> _Assignment_:
The expected answer holds every line from the first line of the data below through the line containing "Contact Us (420, 19)", exactly as written, and no other line.
====== Dataset excerpts ======
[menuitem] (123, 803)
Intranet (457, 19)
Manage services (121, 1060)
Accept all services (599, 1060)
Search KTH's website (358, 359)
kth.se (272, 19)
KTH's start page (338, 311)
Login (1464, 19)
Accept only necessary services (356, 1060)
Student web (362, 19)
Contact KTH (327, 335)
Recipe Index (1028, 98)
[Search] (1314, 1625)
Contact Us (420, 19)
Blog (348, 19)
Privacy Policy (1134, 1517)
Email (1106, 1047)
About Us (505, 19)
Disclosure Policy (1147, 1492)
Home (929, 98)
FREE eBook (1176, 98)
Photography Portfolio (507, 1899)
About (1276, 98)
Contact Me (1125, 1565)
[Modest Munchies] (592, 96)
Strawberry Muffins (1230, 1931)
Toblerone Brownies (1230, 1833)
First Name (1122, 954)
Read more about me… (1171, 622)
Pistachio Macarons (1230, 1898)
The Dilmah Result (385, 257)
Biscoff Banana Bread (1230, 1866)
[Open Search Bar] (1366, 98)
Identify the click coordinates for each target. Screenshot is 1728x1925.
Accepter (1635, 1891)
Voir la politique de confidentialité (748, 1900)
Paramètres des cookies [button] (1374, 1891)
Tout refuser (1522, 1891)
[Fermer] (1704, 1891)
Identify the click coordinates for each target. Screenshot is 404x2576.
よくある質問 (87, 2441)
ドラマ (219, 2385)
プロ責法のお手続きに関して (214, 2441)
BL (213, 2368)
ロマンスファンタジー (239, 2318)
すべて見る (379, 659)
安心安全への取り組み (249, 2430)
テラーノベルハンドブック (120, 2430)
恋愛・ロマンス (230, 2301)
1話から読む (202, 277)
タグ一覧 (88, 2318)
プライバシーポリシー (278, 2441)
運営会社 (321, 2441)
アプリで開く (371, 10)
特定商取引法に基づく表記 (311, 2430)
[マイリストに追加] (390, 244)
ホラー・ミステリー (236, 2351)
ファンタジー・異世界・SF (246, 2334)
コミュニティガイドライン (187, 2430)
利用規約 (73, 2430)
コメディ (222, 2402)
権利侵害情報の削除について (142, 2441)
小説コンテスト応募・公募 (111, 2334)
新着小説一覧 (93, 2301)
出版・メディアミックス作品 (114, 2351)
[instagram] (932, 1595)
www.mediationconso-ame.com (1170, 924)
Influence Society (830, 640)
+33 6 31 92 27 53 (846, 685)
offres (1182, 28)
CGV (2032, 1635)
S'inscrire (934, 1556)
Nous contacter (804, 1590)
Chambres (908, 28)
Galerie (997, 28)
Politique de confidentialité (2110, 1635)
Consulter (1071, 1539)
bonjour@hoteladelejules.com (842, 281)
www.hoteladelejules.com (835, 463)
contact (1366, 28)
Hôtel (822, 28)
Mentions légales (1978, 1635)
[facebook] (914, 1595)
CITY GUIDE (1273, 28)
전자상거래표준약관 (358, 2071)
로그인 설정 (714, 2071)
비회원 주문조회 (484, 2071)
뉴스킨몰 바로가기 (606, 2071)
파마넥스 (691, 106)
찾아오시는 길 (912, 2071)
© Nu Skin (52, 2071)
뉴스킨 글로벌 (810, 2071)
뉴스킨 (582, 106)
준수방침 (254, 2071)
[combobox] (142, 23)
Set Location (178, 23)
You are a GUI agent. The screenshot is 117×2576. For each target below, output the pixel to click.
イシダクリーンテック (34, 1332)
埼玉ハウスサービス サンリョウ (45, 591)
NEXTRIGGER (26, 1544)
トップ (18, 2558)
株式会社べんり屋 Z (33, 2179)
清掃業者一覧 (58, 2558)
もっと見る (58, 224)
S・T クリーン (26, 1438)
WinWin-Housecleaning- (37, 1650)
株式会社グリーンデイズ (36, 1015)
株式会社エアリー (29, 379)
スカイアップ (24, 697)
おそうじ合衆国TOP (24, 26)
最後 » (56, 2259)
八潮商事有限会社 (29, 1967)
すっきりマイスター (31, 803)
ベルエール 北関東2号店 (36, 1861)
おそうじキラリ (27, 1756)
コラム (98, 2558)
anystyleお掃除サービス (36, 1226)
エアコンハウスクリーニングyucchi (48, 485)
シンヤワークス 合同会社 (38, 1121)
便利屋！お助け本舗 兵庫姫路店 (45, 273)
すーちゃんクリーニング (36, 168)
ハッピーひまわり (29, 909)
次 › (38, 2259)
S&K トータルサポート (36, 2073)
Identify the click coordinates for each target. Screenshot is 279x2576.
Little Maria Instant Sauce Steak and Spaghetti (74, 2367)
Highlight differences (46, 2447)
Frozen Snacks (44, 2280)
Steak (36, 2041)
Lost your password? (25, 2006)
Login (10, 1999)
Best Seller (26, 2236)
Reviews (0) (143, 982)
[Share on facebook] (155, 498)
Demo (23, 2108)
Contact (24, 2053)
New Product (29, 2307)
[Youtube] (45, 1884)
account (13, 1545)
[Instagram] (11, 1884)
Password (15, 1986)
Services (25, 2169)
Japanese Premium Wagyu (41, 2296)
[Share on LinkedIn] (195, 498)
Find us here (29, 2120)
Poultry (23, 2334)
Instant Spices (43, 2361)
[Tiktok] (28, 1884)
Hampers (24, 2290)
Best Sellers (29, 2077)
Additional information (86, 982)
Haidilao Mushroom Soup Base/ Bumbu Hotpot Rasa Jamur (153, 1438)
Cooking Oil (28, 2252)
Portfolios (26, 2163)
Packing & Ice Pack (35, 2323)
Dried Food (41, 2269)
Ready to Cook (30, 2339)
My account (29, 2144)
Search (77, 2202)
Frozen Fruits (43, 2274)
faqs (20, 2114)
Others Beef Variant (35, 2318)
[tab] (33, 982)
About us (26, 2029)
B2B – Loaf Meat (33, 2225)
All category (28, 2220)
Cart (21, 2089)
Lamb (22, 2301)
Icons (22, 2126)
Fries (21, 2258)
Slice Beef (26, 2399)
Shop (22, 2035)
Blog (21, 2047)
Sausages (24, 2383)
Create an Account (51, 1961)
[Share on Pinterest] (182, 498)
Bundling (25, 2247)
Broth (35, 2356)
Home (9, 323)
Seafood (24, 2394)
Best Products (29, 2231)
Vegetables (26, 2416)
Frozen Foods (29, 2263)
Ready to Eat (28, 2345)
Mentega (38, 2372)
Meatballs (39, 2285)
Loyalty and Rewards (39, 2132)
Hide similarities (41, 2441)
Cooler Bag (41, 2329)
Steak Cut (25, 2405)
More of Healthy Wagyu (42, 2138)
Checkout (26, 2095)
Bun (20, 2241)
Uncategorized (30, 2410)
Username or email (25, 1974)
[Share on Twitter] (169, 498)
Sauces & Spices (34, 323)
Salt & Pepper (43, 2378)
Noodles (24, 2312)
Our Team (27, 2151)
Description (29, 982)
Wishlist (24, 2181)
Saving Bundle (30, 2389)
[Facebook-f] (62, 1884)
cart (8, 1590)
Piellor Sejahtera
======
> _Result for this exercise_:
[menuitem] (123, 803)
Intranet (457, 19)
Manage services (121, 1060)
Accept all services (599, 1060)
Search KTH's website (358, 359)
kth.se (272, 19)
KTH's start page (338, 311)
Login (1464, 19)
Accept only necessary services (356, 1060)
Student web (362, 19)
Contact KTH (327, 335)
Recipe Index (1028, 98)
[Search] (1314, 1625)
Contact Us (420, 19)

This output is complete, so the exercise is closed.